Sorti de l'École nationale de l'humour en 1994, Prix du jury à Laval qui rit en 1995 et Coup de coeur «scènes extérieures» de Juste pour rire en 1996, l'humoriste Martin Félip relance sa carrière au Gesù samedi pour repartir à la conquête du monde... de chez nous.

Éric Clément LA PRESSE

À 38 ans, Martin Félip pense que son temps est venu. «Il y en a qui prennent l'autoroute; moi, c'était plus le chemin de garnotte, une trail même pas défrichée!» dit l'humoriste montréalais en entrevue à La Presse, accompagné de son jeune fils Axel.

Depuis 17 ans, Martin Félip a fait beaucoup de bars. «J'ai joué beaucoup sur l'attitude bars, sur ce dont j'avais l'air, le genre bum, mais ça a fait son temps.

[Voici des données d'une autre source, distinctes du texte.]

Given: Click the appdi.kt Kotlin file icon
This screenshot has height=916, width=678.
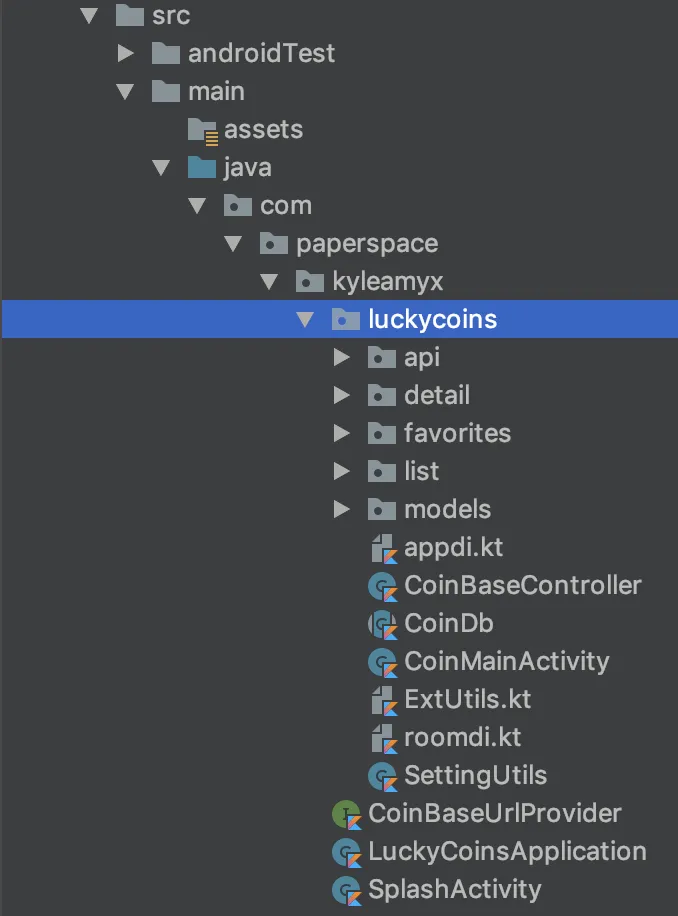Looking at the screenshot, I should [x=383, y=548].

Ça fait un moment que je regarde mes chums du bord du quai. J'ai envie de faire partie de la parade un peu!»

Martin Félip a déjà connu quelques succès. Des apparitions en France en 1997, 1998 et 2000, année où Laurent Paquin a même fait sa première partie à Marseille, dit-il en riant. Il a lui-même fait des premières parties, de Réal Béland et de Sylvain Larocque, notamment.

Il a touché un peu à la télé. Des apparitions à Chabada, La croisière en folie, Flash, Les Bougon. En 2001, il a produit un premier spectacle, mais ça n'a pas marché. «Ce n'était pas le meilleur de Martin Félip, dit-il. On était à des lunes de ce que je suis capable de faire et de ce que les gens aiment voir.»

Il a travaillé fort, toujours dans les bars. Mais une légère dépendance à l'alcool lui a mis des bâtons dans les roues. Il a dû suivre une thérapie. Révélation à Juste pour rire en 2006 puis en lice pour le prix Découverte au gala des Olivier de 2007, il veut repartir à la conquête d'un public.

«Je suis un gars de party, je ne m'en suis jamais caché, mais là, je vais avoir 39 ans en janvier, je me suis remonté les manches», dit-il.

Dans son nouveau spectacle, il aborde des sujets difficiles comme le suicide ou la perte d'un enfant en bas âge, épreuve à laquelle sa conjointe et lui ont dû faire face.

«Le numéro est raide, mais Mike Ward m'a dit que, comme je l'ai vécu, j'ai le droit d'en parler. François Morency m'a conseillé de prendre le meilleur de mon stock et de le peaufiner. Je l'ai travaillé avec Pierre-Bruno Rivard et François-Pierre Tremblay, mon producteur.»

Avec un humour qu'il promet «débridé et mordant», Martin Félip espère convaincre. «Je ne suis pas juste un gars de bars, dit-il. C'est sûr que je sacre. On ne peut dire que le système de santé est plat en fudge. Non! C'est long en sacrament! Il n'y aura pas de jokes de tulipes ou de papillons, mais on va rire beaucoup. Et je veux aller chercher le monde un par un pour leur dire qui je suis.»

À la conquête du monde, avec Martin Félip, à la salle du Gesù, samedi prochain, 20h.